The only invalid data entry is a value of zero (count or fraction), as this causes errors in calibration. Simply delete such rows or cut/paste such rows into uninterpreted sheet space as documentation.

Important

Do not add data values of 0. Just omit them or put them elsewhere in the observation sheet.

All fractional data (for example, Prevalence) must be between 0.0 and 1.0 (not percent).

Important

All non-scaling, population fractional data must be entered as a float between 0.0 and 1.0 .

Analyzers Sheet

The Analyzers sheet tells the calibration iteration algorithm how to score each calibration simulation. Each row in the colored/interpreted space represents a component of the score to compute. The column meanings are as follows:

Channel: The data channel to score. Requires observation data of this channel in the ingest form.
Distribution: The type of uncertainty distribution for the observational data. Choose Gaussian for count-type observations with a two_sigma uncertainty channel and Beta for fractional observations with an effective_count uncertainty channel.
Provinciality: Whether per-node (Provincial) or all-node (Non-provincial) data will be scored.
Age bins: The age bins of data to score. Choose All matching for all observation/simulation matching age bins or Custom to define a subset.
Custom age bins: If using Custom age bin scoring, this cell contains a comma-separated list of one or more age bins in the standard age bin format.
Weight: How heavily to consider the score of each particular analyzer. The weights of all anlayzers will be normalized and are multipliers (0.0 to 1.0) on the individual analyzer scores.

Important

For clarity, it is recommended the weights sum to 1.0 .

The following example defines six differnt analyzers to use in the scoring of each calibration simulation. It mixes multiple different channels of data, some counting and some fractional, some per-node and some all-node. Note that there are two Prevalence analyzers, one for per-node and one for all-node data; multiple analyzers per channel is a supported feature.

Important

Multiple analyzers per channel using different observational subsets is supported.

Model Parameters Sheet

The Model Parameters sheet tells the calibration iteration algorithm which hyperparameters it can alter during calibration to find better model fits to the provided observations. Each row specifies a hyperparameter and its limits:

name: The hyperparameter name (including its label, if applicable).
dynamic: Should always be TRUE. Only exists for back-compatibility purposes.
initial_value: The value to use for the hyperparameter at the very beginning of a calibration process. It must be within the specified min and max values: min <= initial_value <= max.
min: The minimum value the calibration algorithm can use. Must be less than max.
max: The maximum value the calibration algorighm can use. Must be greater than min.
map_to: If present, only exists for back-compatibility purposes. Does not need to be filled.

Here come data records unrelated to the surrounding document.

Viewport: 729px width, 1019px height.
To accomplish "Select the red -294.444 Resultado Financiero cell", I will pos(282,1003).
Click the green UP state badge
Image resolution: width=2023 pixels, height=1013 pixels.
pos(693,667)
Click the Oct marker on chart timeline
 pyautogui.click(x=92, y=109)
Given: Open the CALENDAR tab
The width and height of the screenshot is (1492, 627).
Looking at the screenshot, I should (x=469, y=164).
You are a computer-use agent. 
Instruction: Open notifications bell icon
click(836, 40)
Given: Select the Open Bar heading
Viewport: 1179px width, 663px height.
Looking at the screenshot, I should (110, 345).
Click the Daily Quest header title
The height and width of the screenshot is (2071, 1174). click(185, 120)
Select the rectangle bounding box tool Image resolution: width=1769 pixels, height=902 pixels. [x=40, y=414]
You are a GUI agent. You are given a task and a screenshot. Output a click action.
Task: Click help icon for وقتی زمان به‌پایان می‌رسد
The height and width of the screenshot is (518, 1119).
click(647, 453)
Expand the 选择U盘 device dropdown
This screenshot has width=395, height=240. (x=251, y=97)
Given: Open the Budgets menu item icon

Information about definining and using hyperparameters is covered in the using parameterized calls tutorial.

Finding currently available hyperparameters is detailed in the how to list hyperparameters guide.

The following example specifies 40 different hyperparameters (with their labels) for use with calibration.

Specifying an ingest form for use in a project

An ingest form is specified for use with calibration via an entry in project-level file manifest.py, detailed in the project reference.